When you need a murder victim or someone you can diagnose with a serious disease or someone who is involved in a fatal accident do you sometimes picture someone nasty you have met in real life and think ‘got you’ LOL?
I’d be lying if I said I haven’t based characters or storylines on certain people from my past…
How do you come up with the names for your characters?
Sometimes they just pop into my head. Sometimes I research them .online. Matthew Waldemar, a rather menacing character from my second novel, From the Deep was found on the back of two DVD cases.
Do you write other things beside books (and shoppinglists 😉 )?
I write reviews for the books I’m reading and I post them on Amazon, Goodreads, social media etc. Before my debut novel was published, I used to write scripts for an audio erotica community on Reddit. It was lovely experience. I have also written a short film screenplay– I’m currently writing the novel version of this. I’m hoping it will be my third novel.
If a movie or series would be made from your books, would you be happy with the ‘based on’ version or would you rather like they showed it exactly the way you created it?
I would be happy with the ‘based on’ as you can’t transfer the entire novel for screen because they are different mediums. There will have to be changes. As long as the movie or TV series captures the essence and heart of the story and characters in the books, I think that’s what matters.
Who would you like/have liked to interview?
Charlie Chaplin. What an artist.
Do you have certain people you contact while doing research to pick their brains? What are they specialized in?
This is a stage of research I’d love to climb to when it comes to building my stories.
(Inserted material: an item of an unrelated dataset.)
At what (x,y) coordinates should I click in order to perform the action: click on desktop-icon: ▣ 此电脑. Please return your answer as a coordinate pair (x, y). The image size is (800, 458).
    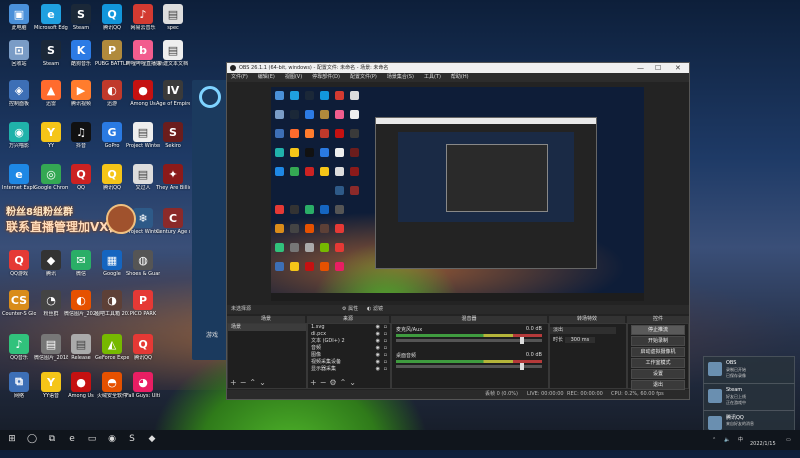
    Looking at the image, I should click on (19, 18).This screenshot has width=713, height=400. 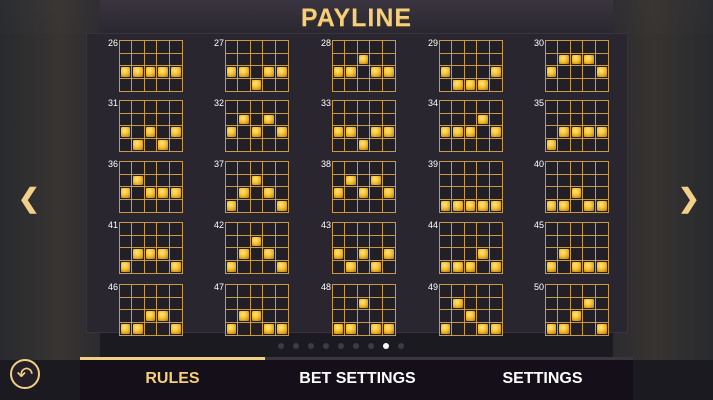 What do you see at coordinates (386, 346) in the screenshot?
I see `page-dot-active` at bounding box center [386, 346].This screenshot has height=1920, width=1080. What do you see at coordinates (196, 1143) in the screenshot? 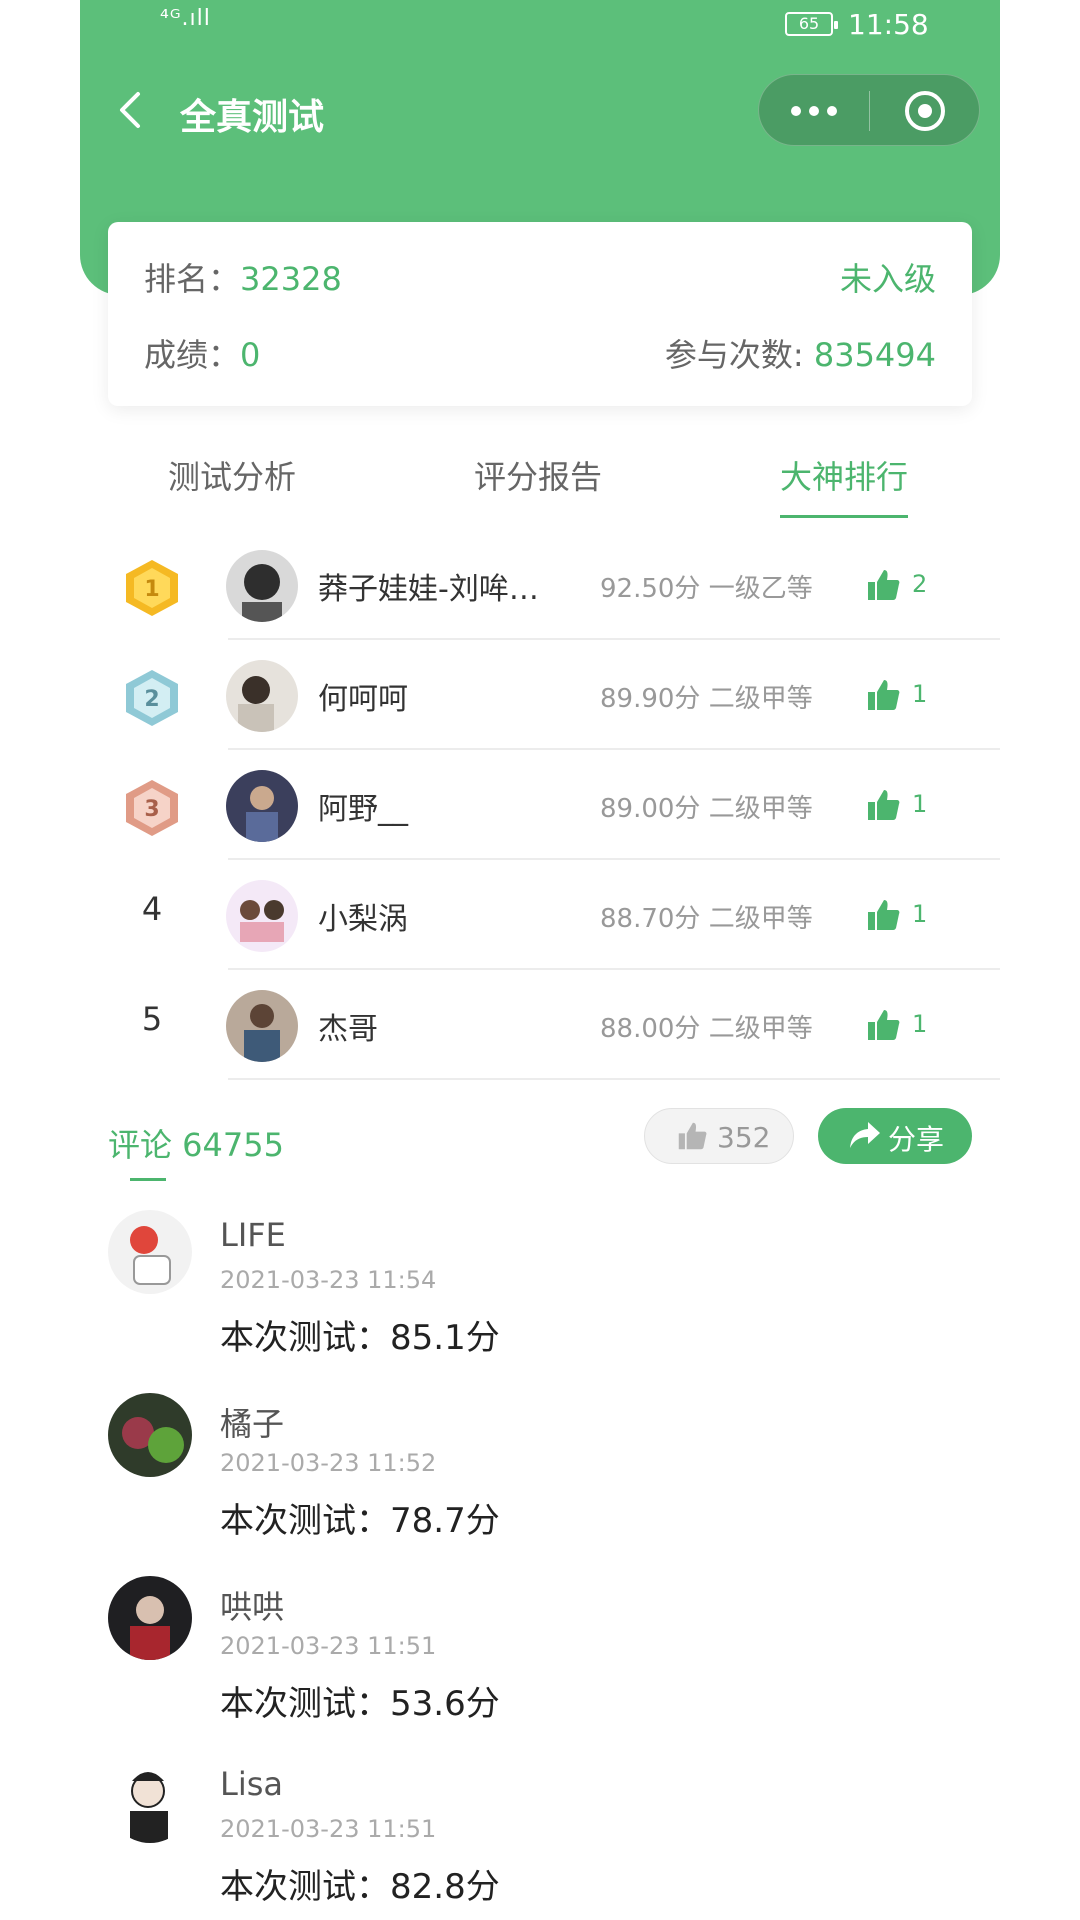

One of my favourite authors, Jodi Picoult wrote a novel set on death row in prison and she actually went to prison and interviewed inmates and the wardens. I’d love to do something like that.
Is there someone you sometimes discuss a dilemma with?
My boyfriend. I bounce ideas off him all the time. I write crime thrillers, dramas and romances under another name and I was chatting to him about a particular scene. The novel is set in Hong Kong and I talked about the detectives walking around the city. My boyfriend was born in HK and he responded with: “Why don’t you have the character go around the city on the MTR?” I had no idea what it was and it’s the HK train version of the London Underground. It made sense. The leading characters are police officers, they won’t want to waste time walking around, they need to get to their destinations fast and without stress. So, with his input, I changed it.
What is more important to you : a rating in stars with no comments or a reviewer who explains what the comments they give are based on (without spoilers of course)
Ratings are always great but I do enjoy reading the comments my writing receives whether they liked the story or not, I find it inspiring. Someone has taken the time out of their day or they’ve chosen my work to escape to. It means so much to me.
Thanks for having me!
About the author
Kateri Stanley is a pseudonym for the multi-genre fiction writer. Since being a child, Kateri has been inspired by the wondrous mediums of books, music, TV and film. After working in the healthcare industry for eight years and studying for an Arts and Humanities degree, she made the decision to move cities in the West Midlands and live with her ever-suffering partner and their felines. Her debut novel Forgive Me was published by indie press house, DarkStroke Books in 2021 and it reached #1 in the US Horror Fiction charts on Amazon. She is currently working on her third novel, Bittersweet Injuries and would love to pursue a full-time career in writing.